I guess I could have predicted this, but I didn't know until this weekend that a variety of conspiracy theories were circulating about the BP oil platform fire and spill, including the incredibly absurd notion that the platform was torpedoed by a North Korean submarine.

I am not a military analyst, though my sense is that a North Korean submarine would have difficulty even sailing reliably to the Gulf of Mexico.  But I do know petroleum operations.  And I can say that any petroleum facility is a playground for fire, and only unwavering, intelligent management can prevent disaster  (and even then sometimes shit happens).

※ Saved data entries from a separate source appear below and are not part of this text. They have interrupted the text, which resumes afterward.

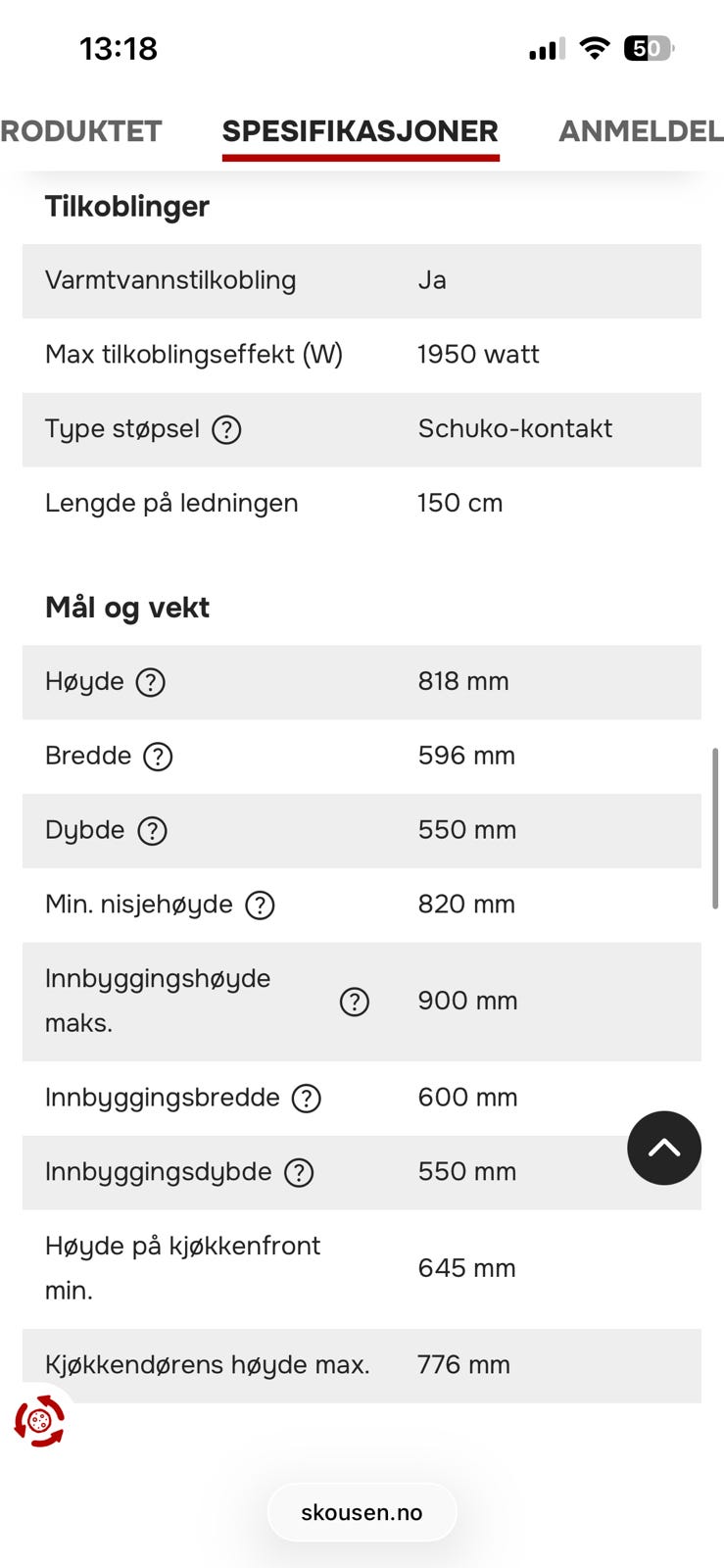
Task: Show info for Dybde measurement
Action: [152, 831]
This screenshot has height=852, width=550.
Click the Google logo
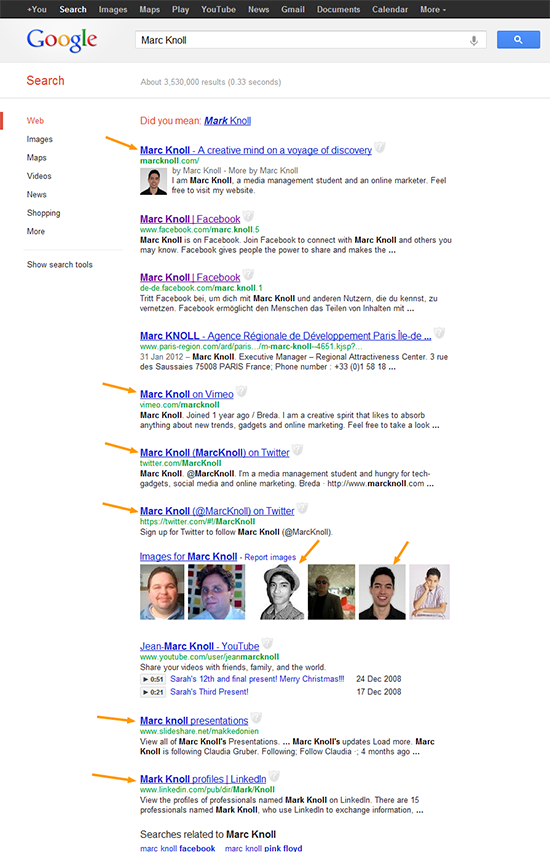click(x=62, y=40)
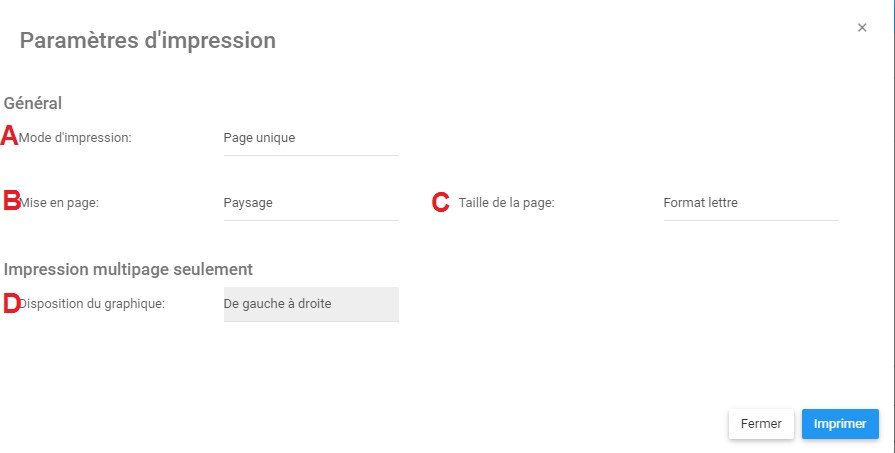
Task: Click the Mise en page label
Action: click(x=66, y=203)
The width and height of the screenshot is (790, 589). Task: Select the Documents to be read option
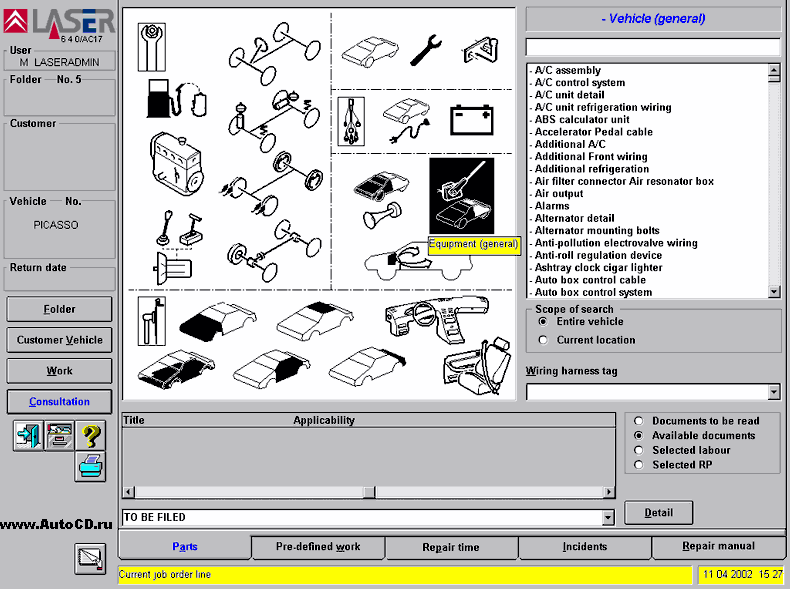pos(638,421)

It seems that, like the 9/11 truthers, the arguments are based on statements that sound plausible to laymen but in fact are meaningless.  An example:

Many have concluded that the platform sunk due to sabotage of some nature. No oil spills happened when Hurricane Katrina hit the area in 2005, they note.

While hurricanes are dangerous to oil rigs, they are something rigs are designed for.    This kind of blowout likely was due to forces at work down in the borehole, meaning that the problem was thousands of feet below the surface of the ocean, where one would not even know a hurricane was present.

This piece of evidence is funny

This conclusion has been spurred by alleged Kremlin reports that the Obama Administration has ordered a news blackout, preventing reporters from gaining access to the area or discovering information that would confirm or disprove the charges

LOL, the Obama Administration ordered a news blackout of gay protesters around the corner from the White House.

Juxtaposition

This post and this post came up back to back in my feed reader this morning.  The first explored per capita GDP between Greece and Germany, and wonders why the published numbers can be so close when visual evidence is that the average Greek is far less prosperous than the average German.  Brian Caplan explains the largest difference between Greece and Germany in terms of public sector productivity, with 10% of the workforce in Germany working for the state while a third of Greeks do so.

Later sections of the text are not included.